Typically, clinical metabolome analysis is performed on blood samples. However, drawing blood is not only a cumbersome procedure for patients but requires qualified personnel which impairs measurement during real-life settings. A promising alternative is the analysis of the metabolome from finger sweat where sampling is as simple as holding filter paper between fingertips. High-resolution orbitrap MS/MS hyphenated with UHPLC then enabled metabolomic phenotyping from minute amounts of the collected sweat. This method drastically simplifies sampling at short intervals which is valuable for time-course studies.

However, a major obstacle to finger sweat analysis is the inability to control or measure the amount of sweat produced by the sweat glands at any given time. Even conservative estimates put the variability of the sweat flux on fingertips between 0.05 and 0.62 mg cm^(-2) min^(-1), depending on multiple endo- and exogenous factors. Not addressing this problem prevents a reliable quantification of metabolites in finger sweat. Here we present a computational method based on the identification of metabolic pairs in the sweat metabolome that allows us to quantify sweat volumes and enables an individualized, accurate quantitative finger sweat analysis for clinical applications.
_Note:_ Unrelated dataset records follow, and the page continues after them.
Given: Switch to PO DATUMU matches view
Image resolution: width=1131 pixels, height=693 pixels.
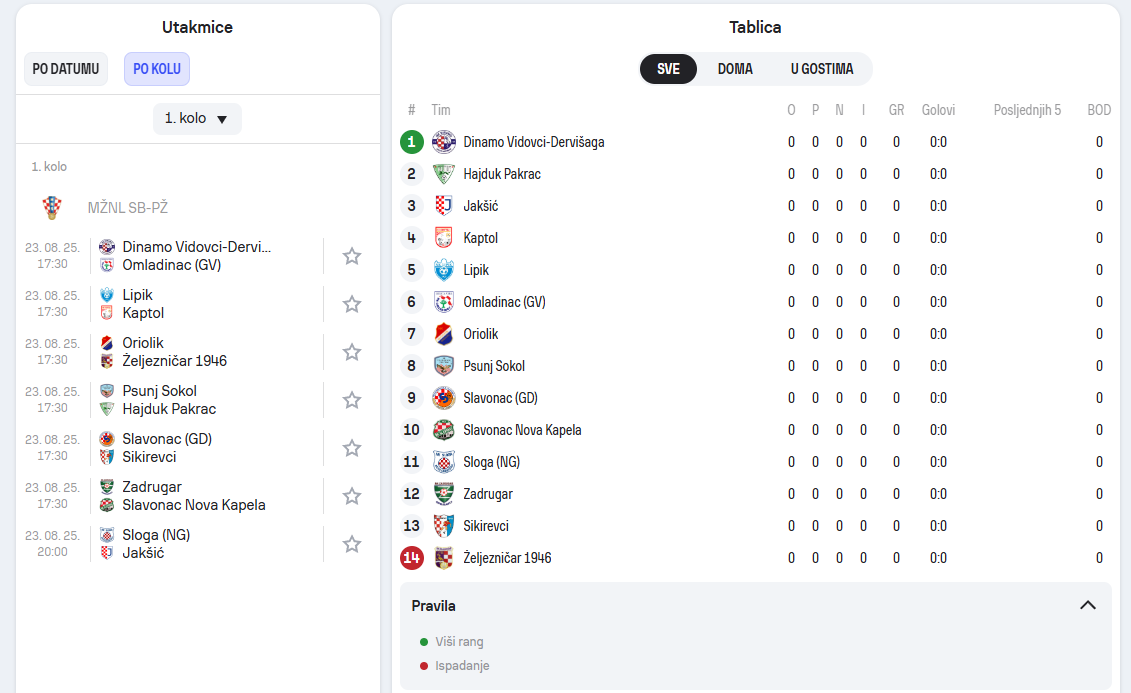Looking at the screenshot, I should tap(66, 69).
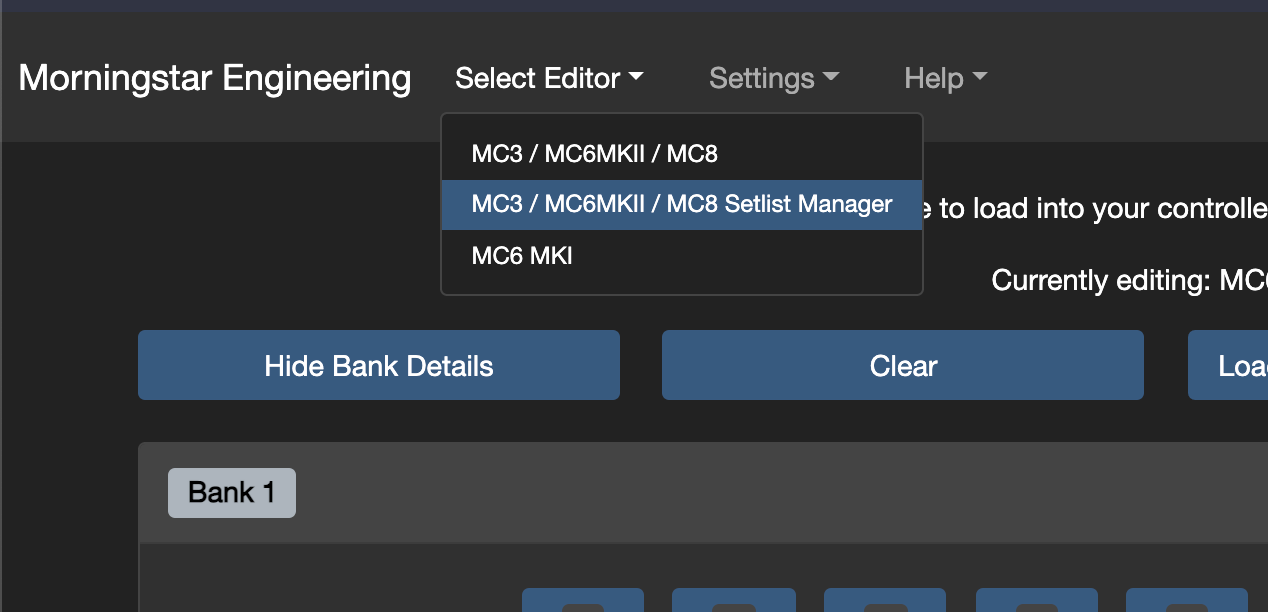
Task: Click the caret arrow beside Select Editor
Action: pos(636,78)
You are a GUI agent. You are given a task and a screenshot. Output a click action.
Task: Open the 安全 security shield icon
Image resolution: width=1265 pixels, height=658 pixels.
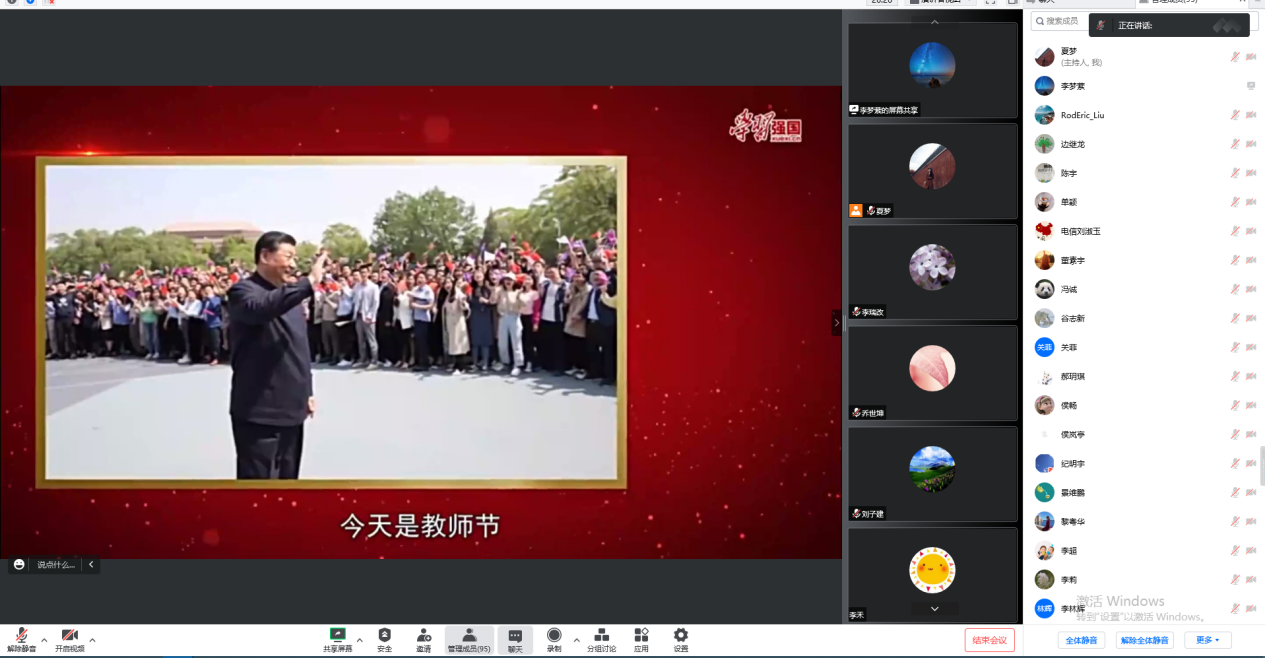[385, 635]
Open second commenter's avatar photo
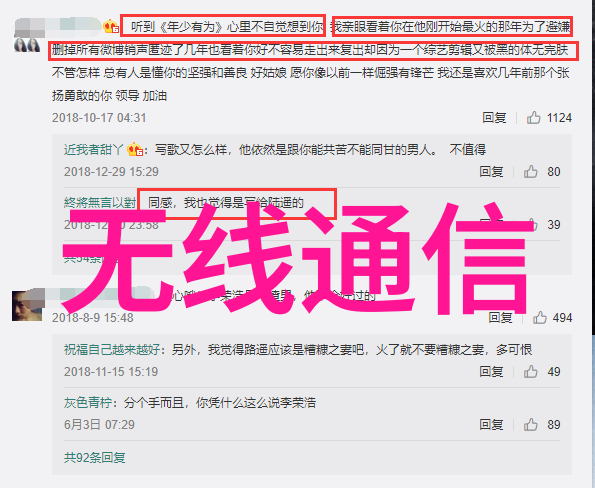The height and width of the screenshot is (488, 595). click(27, 305)
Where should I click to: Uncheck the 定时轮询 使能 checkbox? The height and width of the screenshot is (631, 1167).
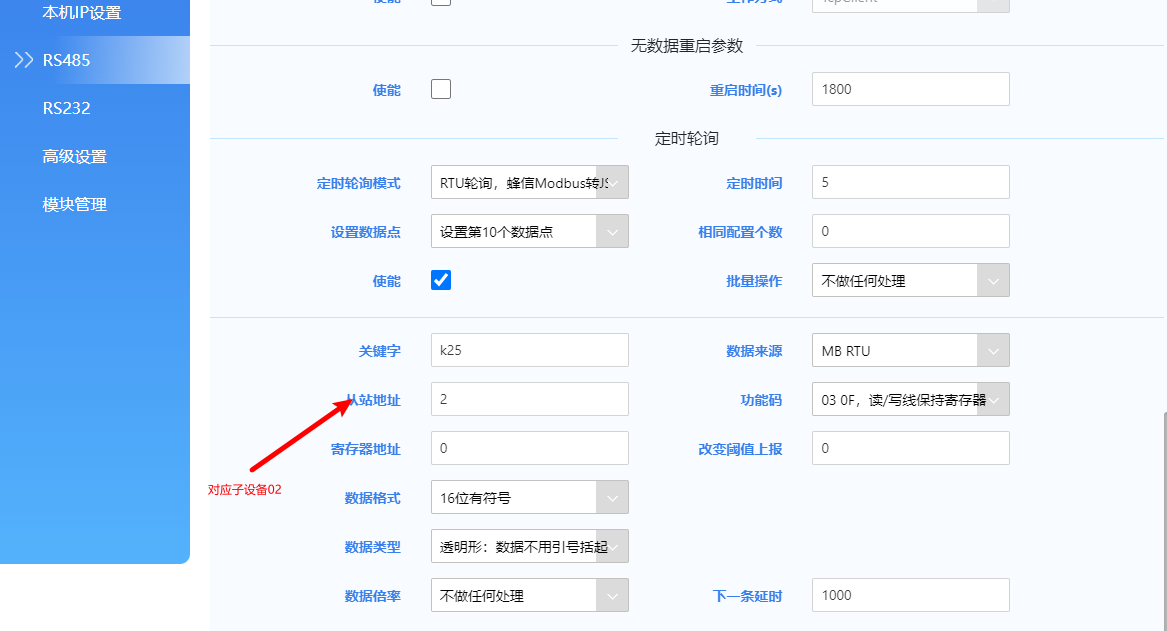(x=441, y=280)
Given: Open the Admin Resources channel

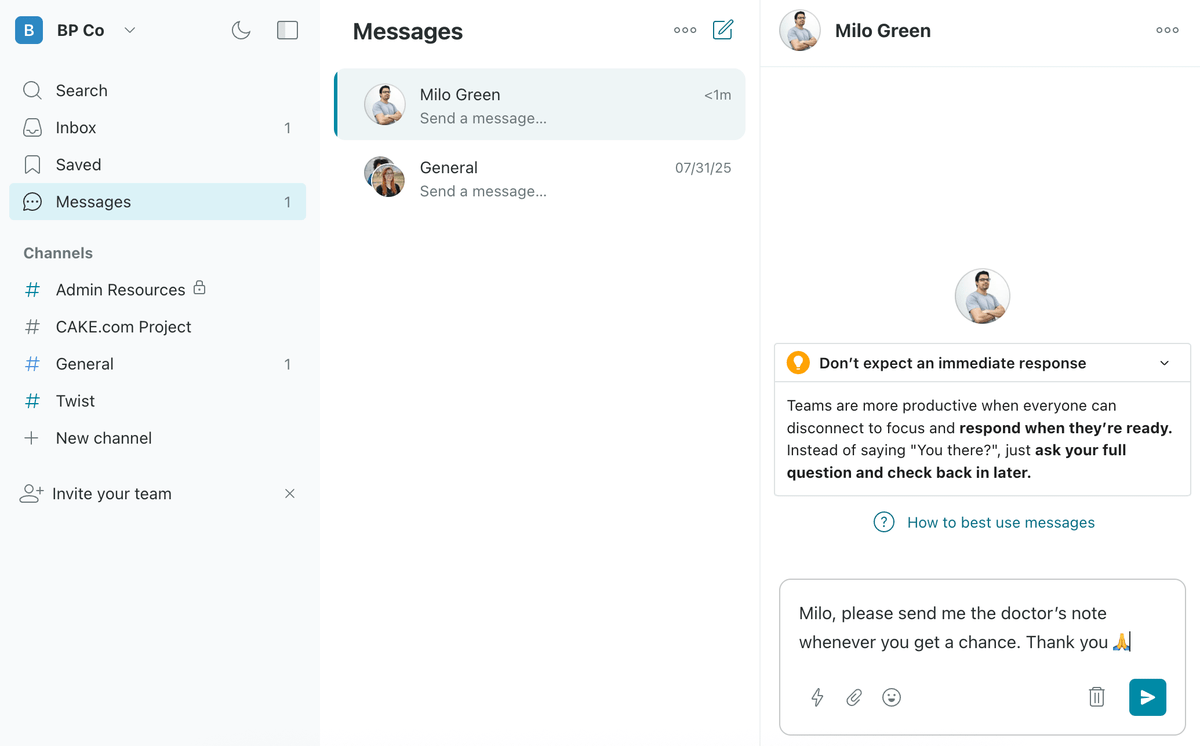Looking at the screenshot, I should click(120, 290).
In a proof-of-principal application, we use short interval sampling of sweat from fingertips to monitor the dynamic response of 43 individuals after caffeine consumption. We not only identified corresponding xenobiotics but extracted individualized kinetic parameters of caffeine metabolites from sweat and show the long-time stability of these parameters. Moreover, based on the computationally recovered sweat volumes we identified marker metabolites that are correlated to the sweat volume, which in turn allows us to predict sweat volumes of future metabolome measurements.

In conclusion, this work highlights the feasibility of individualized and reliable biomonitoring using sweat samples from fingertips which may have far-reaching implications for personalized medical diagnostics and biomarker discovery.